3. Un derivado según la reivindicación 1 ó 2, en el que cada elemento de unión a membranas tiene un tamaño <5 kDa.

4. Un derivado según una cualquiera de las reivindicaciones anteriores, que incorpora suficientes elementos con baja afinidad por componentes de la membrana para que produzca como resultado una afinidad por membranas específicas con una constante de disociación de 0,01-10 nM.

5. Un derivado según una cualquiera de las reivindicaciones anteriores, que tiene una solubilidad en un medio de formulación farmacéutica >100 \mug/ml.

6. Un derivado según una cualquiera de las reivindicaciones anteriores, que comprende de dos a ocho elementos de unión a membranas.

7. Un derivado según la reivindicación 1, en el que el elemento de unión a membranas es una secuencia de aminoácidos básicos que incluye (Lys)n, en el que n es de 3 a 10.

8. Un derivado según la reivindicación 7, en el que la secuencia de aminoácidos se selecciona de:

(i) DGPKKKKKKSPSKSSG

(ii) GSSKSPSKKKKKKPGD

(iii) SPSNETPKKKKKRFSFKKSG

(iv) DGPKKKKKKSPSKSSK

(v) SKDGKKKKKKSKTK

(el N-terminal aparece a la izquierda).

9. Un derivado soluble según la reivindicación 1, en el que el polipéptido soluble es un fragmento polipeptídico de CR1 soluble.

10. Un derivado soluble según la reivindicación 9, en el que el polipéptido de CR1 soluble consiste en los restos 1-196 de CR1 y con una metionina N-terminal, y el derivado comprende un grupo miristoílo y una o más secuencias polipeptídicas seleccionadas de:

DGPKKKKKKSPSKSSGC

GSSKSPSKKKKKKPGDC

CDGPKKKKKKSPSKSSK

SKDGKKKKKKSKTKC

CSAAPSSGFRILLLKV

AAPSVIGPRILLLKVAGC

y

DGPSEILRGDFSSC

(el N-terminal aparece a la izquierda).

11. Un derivado soluble según la reivindicación 9 ó 10, seleccionado de SEQ ID NO:8, 31, 9, 10, 11, 12, 13, 17, 24 y 36.

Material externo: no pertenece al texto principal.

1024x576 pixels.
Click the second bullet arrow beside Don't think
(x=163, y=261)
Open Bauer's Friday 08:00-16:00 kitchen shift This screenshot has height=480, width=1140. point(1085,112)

12. Un derivado soluble de un polipéptido soluble según la reivindicación 1, en el que el polipéptido soluble incluye una cisteína C-terminal.

13. El polipéptido de SEQ ID NO:7, 23, 33, 6 ó 14.

14. Un derivado soluble de un polipéptido soluble según la reivindicación 1, en el que al menos un elemento de unión a membranas con baja afinidad por membranas es un derivado de acilo graso C_{10-20} de un amino(alcano C_{2-6})tiol (opcionalmente C-sustituido).

15. Un derivado según la reivindicación 14, que comprende un elemento de unión a membranas seleccionado de N-(2-miristoil)aminoetanotiol y N-miristoil-L-cisteína.

16. Una composición farmacéutica que comprende un derivado según una cualquiera de las reivindicaciones 1 a 12, 14 y 15 en combinación con un vehículo farmacéuticamente aceptable.

17. Un derivado según una cualquiera de las reivindicaciones 1 a 12, 14 y 15, para su uso como medicamento.

18. El uso de un derivado según una cualquiera de las reivindicaciones 1 a 12, 14 y 15, para la preparación de un medicamento para el tratamiento de una enfermedad o un trastorno asociado con la inflamación o con la activación inapropiada del complemento.

19. Una composición farmacéutica para tratar una enfermedad o un trastorno asociado con la inflamación o con la activación inapropiada del complemento, que comprende una cantidad terapéuticamente eficaz de un derivado según una cualquiera de las reivindicaciones 1 a 12, 14 y 15, y un vehículo o excipiente farmacéuticamente aceptable.